Required work:
Exact copies of the line with "766x431 pixels." and of all lines after it through the end of the entries are required, and no other lines.

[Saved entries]
━━━

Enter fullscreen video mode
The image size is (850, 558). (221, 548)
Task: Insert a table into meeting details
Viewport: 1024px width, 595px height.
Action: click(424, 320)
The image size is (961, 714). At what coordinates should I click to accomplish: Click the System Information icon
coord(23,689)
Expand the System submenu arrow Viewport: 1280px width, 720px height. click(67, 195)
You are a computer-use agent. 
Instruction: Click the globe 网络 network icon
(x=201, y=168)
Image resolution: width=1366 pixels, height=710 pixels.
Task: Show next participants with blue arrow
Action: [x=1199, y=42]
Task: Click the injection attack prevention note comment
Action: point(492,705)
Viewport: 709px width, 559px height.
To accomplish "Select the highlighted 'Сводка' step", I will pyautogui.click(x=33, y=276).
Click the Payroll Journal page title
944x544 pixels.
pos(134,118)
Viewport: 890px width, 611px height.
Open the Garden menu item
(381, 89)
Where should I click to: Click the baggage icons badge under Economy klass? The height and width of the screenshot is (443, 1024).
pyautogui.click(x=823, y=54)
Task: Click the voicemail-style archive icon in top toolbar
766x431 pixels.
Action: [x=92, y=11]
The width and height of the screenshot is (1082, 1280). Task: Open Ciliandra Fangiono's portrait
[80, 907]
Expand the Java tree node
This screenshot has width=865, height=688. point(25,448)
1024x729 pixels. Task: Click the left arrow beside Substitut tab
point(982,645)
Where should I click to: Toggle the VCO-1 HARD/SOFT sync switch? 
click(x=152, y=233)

━━━

Reply to the task:
766x431 pixels.
Action: [x=92, y=11]
The width and height of the screenshot is (1082, 1280). Task: Open Ciliandra Fangiono's portrait
[80, 907]
Expand the Java tree node
This screenshot has width=865, height=688. point(25,448)
1024x729 pixels. Task: Click the left arrow beside Substitut tab
point(982,645)
Where should I click to: Toggle the VCO-1 HARD/SOFT sync switch? 
click(x=152, y=233)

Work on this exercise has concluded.